Passage.
Member of the Wisconsin Senate from the 12th district
- In office January 1, 1860 – January 1, 1862
- Preceded by: John W. Boyd
- Succeeded by: Wyman Spooner

Member of the Wisconsin State Assembly from the Walworth 3rd district
- In office January 1, 1853 – January 1, 1855
- Preceded by: Timothy H. Fellows
- Succeeded by: Samuel Pratt

Personal details
- Born: October 2, 1823 Victory, Cayuga County, New York, U.S.
- Died: August 1905 (aged 81) Meridian, New York, U.S.
- Party: Republican; Free Soil (before 1855);
- Spouses: Maria Holyoke ​ ​(m. 1864; died 1864)​; Maria (Bassett) Holyoke ​ ​(m. 1869)​;
- Children: with Maria Holyoke; Maria R. (Kingsley); ^{(b. 1864; died 1890)}; with Maria Bassett; John M. Bartlett; ^{(died age 19)};
- Parents: Rev. John Milton Bartlett (father); Hannah (Earl) Bartlett (mother);

Military service
- Allegiance: United States
- Branch/service: United States Volunteers Union Army
- Years of service: 1861–1865
- Rank: Chief Surgeon
- Unit: 6th Reg. Wis. Vol. Infantry; 3rd Reg. Wis. Vol. Infantry;
- Battles/wars: American Civil War

= Oscar Bartlett =

American politician

Oscar F. Bartlett, M.D., (October 2, 1823 - August 10, 1905) was an American teacher, farm laborer, physician, and politician from Cayuga County, New York. He served as a Union Army Surgeon during the American Civil War and represented Walworth County for two years each in the Wisconsin State Senate and Wisconsin State Assembly. He was a member of the Free Soil Party until its merger to create the Republican Party, and was thereafter a liberal Republican.

Work order. According to the passage about Oscar Bartlett, who preceded him as the 12th district's member of the Wisconsin Senate?

Dataset entries:
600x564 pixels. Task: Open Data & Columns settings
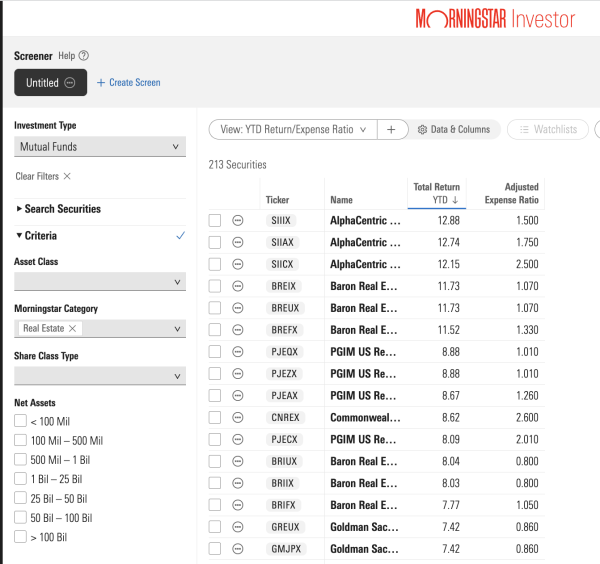[x=454, y=129]
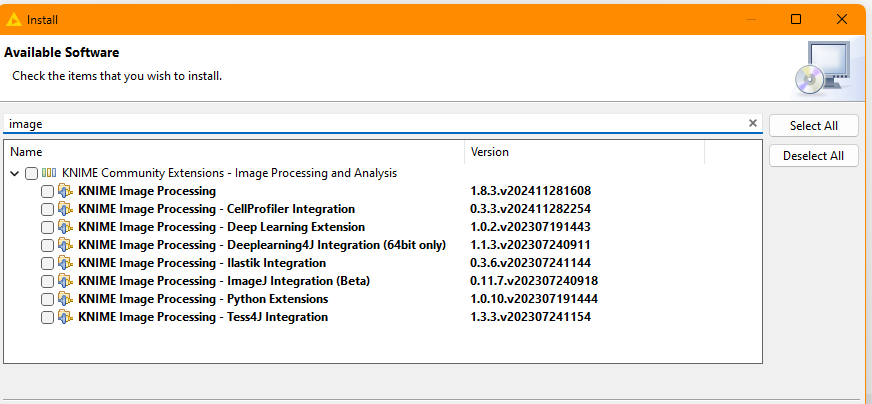The image size is (872, 404).
Task: Tick the Deeplearning4J Integration checkbox
Action: tap(47, 245)
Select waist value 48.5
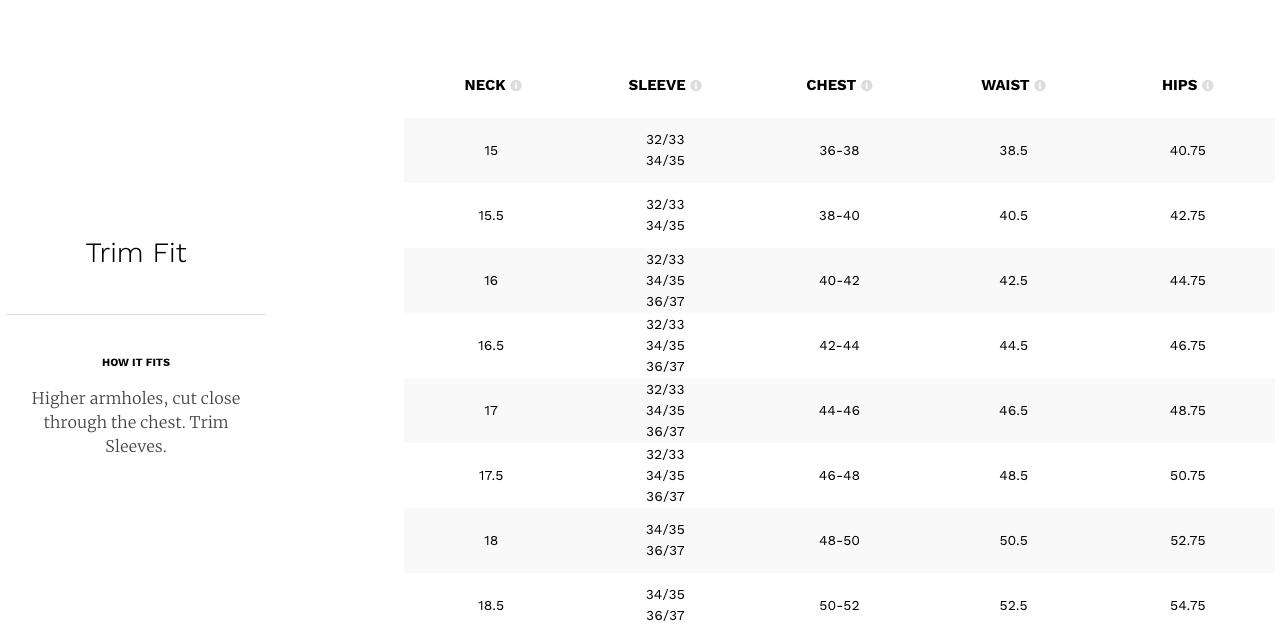The image size is (1284, 643). (1013, 476)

Response for this exercise. John W. Boyd